Marcel did weep during the wedding ceremony. That sight was stunning to Jr. and Germaine who had never seen it before but quizzical to Yvette who pulled her mom’s dress while fidgeting, “Why is grandpa crying?” a spontaneous, somewhat loud, innocent query that adults responded to by chuckling.

Marcel’s new quotidian regimen still started with his elaborate eating, his gardening but his afternoons were filled with tutoring. He either went to Gina’s school or students came to his house in an alternating pattern with his days of treating them as nemesis, part of a forgiven and forgotten past. Once a week, he had a class for adults, either teaching or improving reading and writing capacity.
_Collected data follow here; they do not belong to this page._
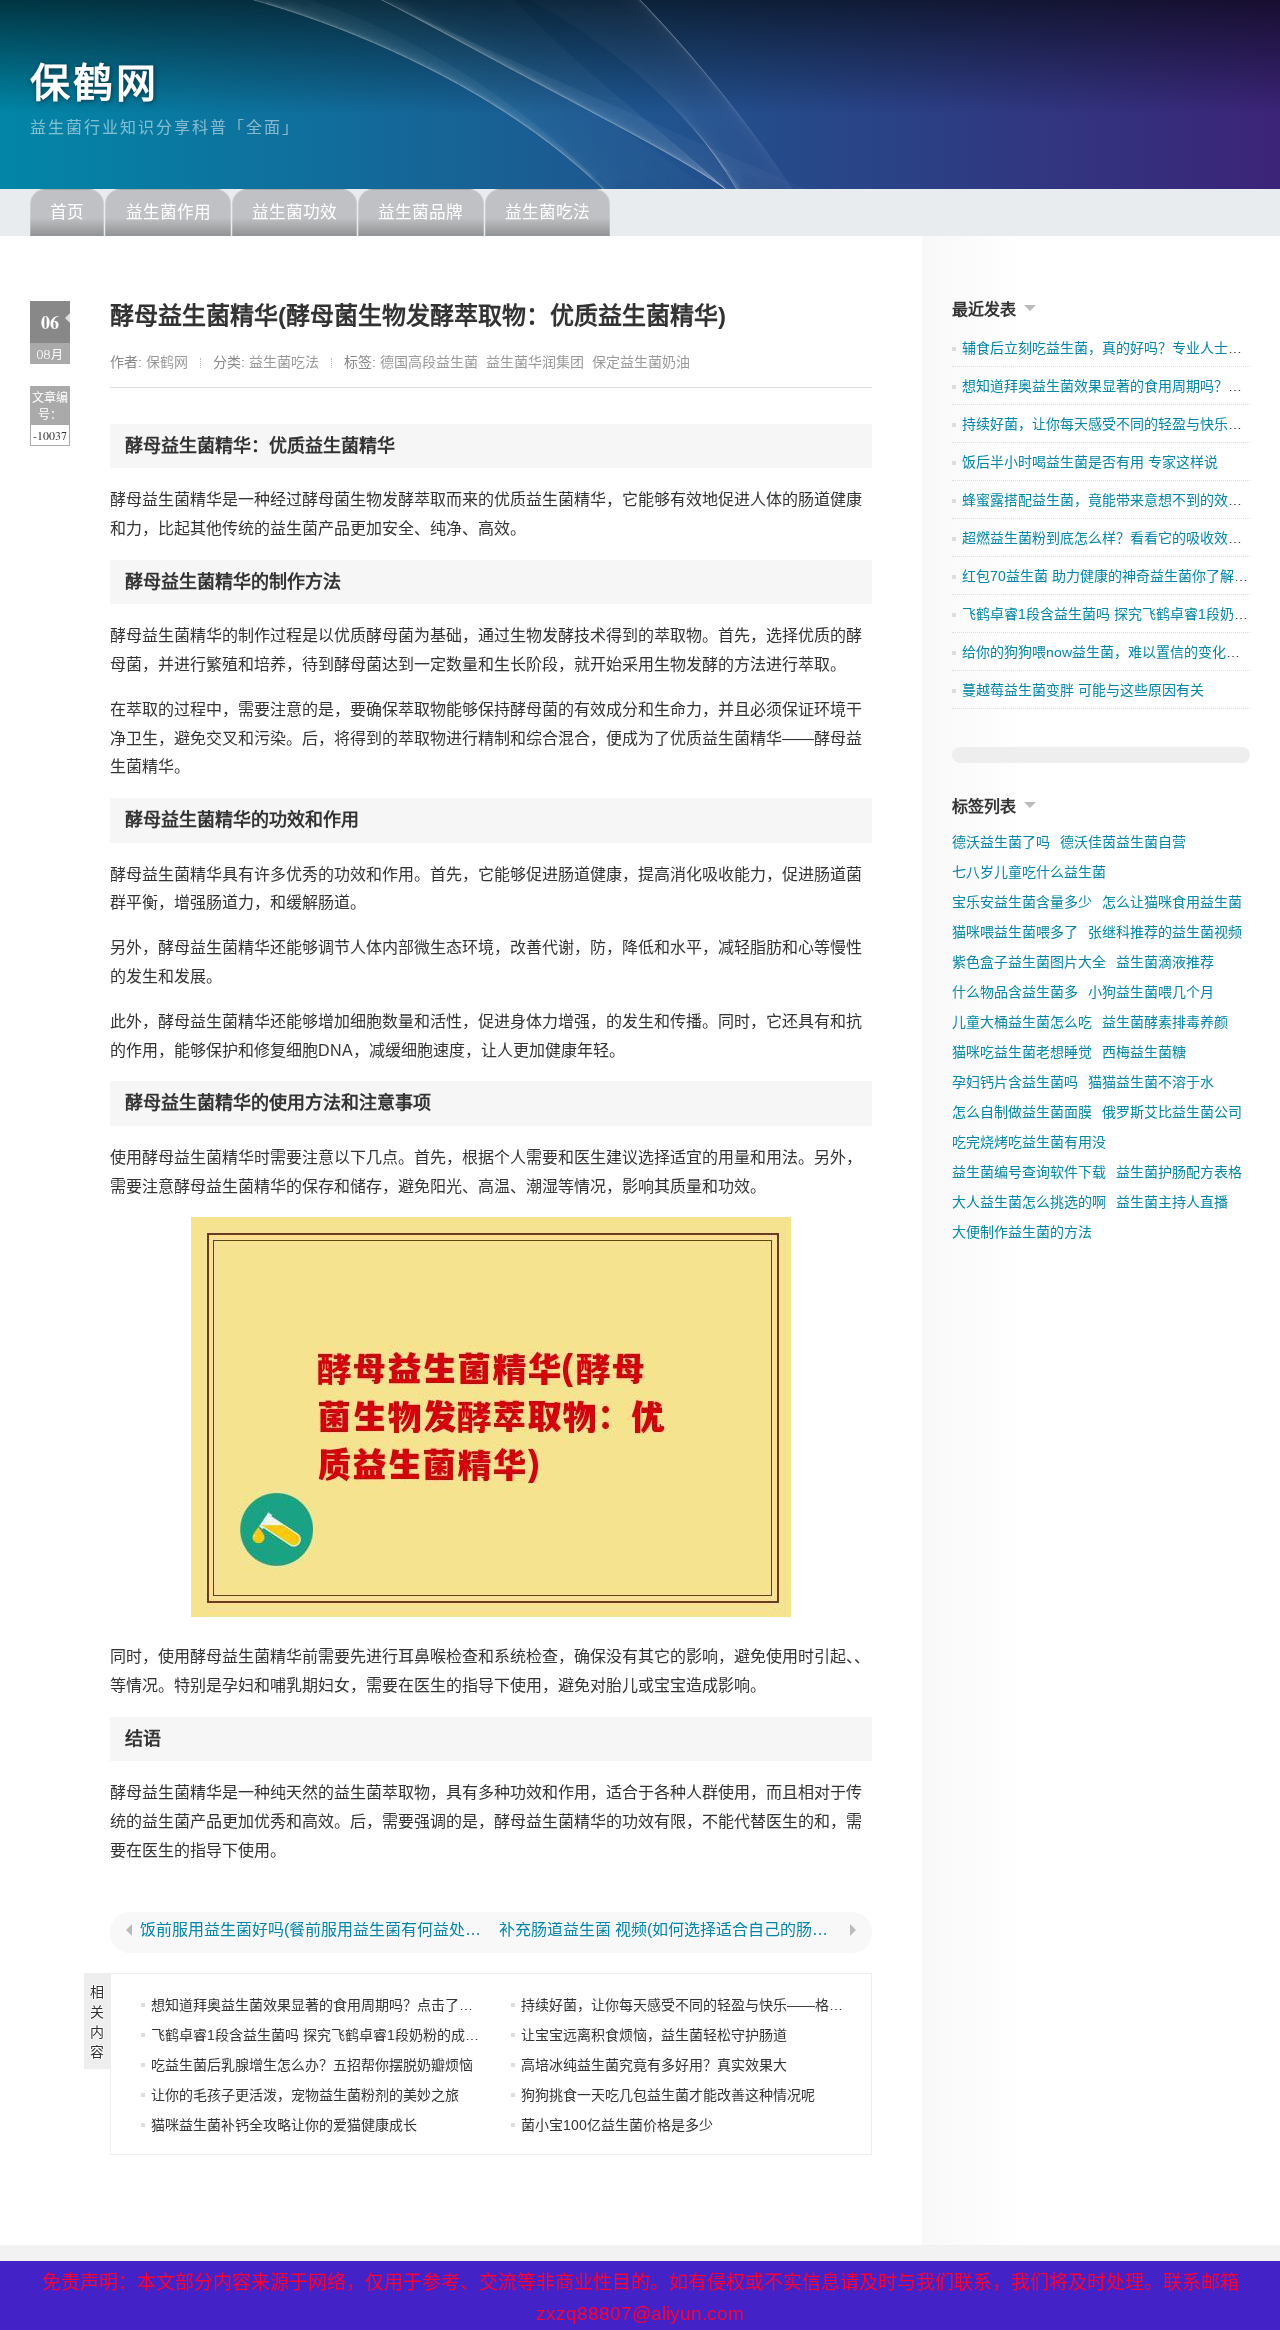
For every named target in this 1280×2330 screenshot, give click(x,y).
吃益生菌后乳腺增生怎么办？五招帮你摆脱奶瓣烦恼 (312, 2065)
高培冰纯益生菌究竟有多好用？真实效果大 (654, 2065)
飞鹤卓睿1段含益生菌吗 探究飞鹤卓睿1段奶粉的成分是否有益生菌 (357, 2035)
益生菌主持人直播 (1172, 1202)
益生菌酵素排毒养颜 (1165, 1022)
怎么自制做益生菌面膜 (1022, 1112)
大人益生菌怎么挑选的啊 (1029, 1202)
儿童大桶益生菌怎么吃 (1022, 1022)
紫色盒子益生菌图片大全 (1029, 962)
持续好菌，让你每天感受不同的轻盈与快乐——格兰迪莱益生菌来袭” (733, 2005)
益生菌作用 (168, 212)
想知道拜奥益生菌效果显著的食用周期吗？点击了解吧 (319, 2005)
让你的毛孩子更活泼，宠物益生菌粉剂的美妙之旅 (305, 2095)
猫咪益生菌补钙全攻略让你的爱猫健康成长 (284, 2125)
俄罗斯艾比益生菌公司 (1172, 1112)
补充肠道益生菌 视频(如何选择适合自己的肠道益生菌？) (670, 1930)
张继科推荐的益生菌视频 (1165, 932)
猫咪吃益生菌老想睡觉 (1022, 1052)
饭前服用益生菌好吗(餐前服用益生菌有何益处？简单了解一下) (311, 1930)
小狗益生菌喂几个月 (1151, 992)
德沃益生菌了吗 (1001, 842)
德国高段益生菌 (429, 362)
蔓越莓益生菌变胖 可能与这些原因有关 (1083, 690)
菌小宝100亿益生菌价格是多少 (617, 2125)
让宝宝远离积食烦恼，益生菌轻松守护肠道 (654, 2035)
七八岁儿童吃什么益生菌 (1029, 872)
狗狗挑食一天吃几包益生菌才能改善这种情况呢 (668, 2095)
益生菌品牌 (420, 212)
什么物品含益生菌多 (1015, 992)
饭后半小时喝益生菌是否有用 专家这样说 (1090, 462)
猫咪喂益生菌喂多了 (1015, 932)
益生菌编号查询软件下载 (1029, 1172)
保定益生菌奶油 (641, 362)
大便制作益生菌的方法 (1022, 1232)
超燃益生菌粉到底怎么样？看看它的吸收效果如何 (1116, 538)
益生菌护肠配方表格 (1179, 1172)
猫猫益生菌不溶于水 (1151, 1082)
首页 (67, 212)
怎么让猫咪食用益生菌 (1172, 902)
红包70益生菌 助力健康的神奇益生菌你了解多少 (1112, 576)
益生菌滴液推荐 (1165, 962)
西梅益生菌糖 (1144, 1052)
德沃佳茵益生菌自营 (1123, 842)
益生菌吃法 (547, 212)
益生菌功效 (294, 212)
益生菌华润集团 (535, 362)
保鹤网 (94, 83)
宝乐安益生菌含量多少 (1022, 902)
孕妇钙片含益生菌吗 (1015, 1082)
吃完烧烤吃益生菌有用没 (1029, 1142)
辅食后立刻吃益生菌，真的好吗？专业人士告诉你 (1116, 348)
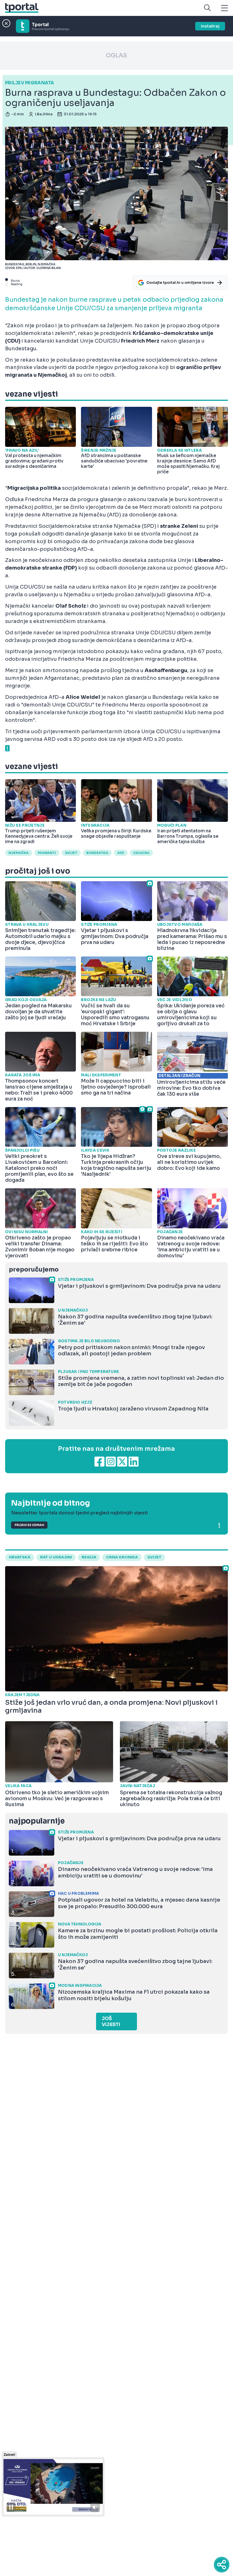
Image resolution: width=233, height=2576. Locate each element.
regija (89, 1557)
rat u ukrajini (56, 1557)
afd (120, 853)
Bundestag (97, 853)
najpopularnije (37, 1821)
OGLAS (116, 55)
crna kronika (122, 1557)
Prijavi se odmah (29, 1525)
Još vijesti (111, 2021)
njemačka (19, 853)
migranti (47, 853)
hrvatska (19, 1557)
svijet (71, 853)
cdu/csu (141, 853)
He was able to transfer his years of knowledge in a seamless way, gaining unexpected personal satisfaction.

Barring this daily struggle, life with Marcel was a bundle of joy for Gina who had plenty of leeway on financial matters. She resigned herself to the fact that better to have a happy husband, dieting be damned, than a moody companion.

Gina bonded with Jr. and Germaine; she related to them as a surrogate mom and it was a mutual love fest. Yvette started calling her grandma. De jure and de facto, Gina became Marcel’s alter ego and irreplaceable.

Family gathering entailed activities with the clan, be it a picnic in the yard, daylong trip to a beach resort, courtesy of Marcel, visits to town on Sundays for dinner with Germaine. Life had taken the ho-hum of the average family living in harmony.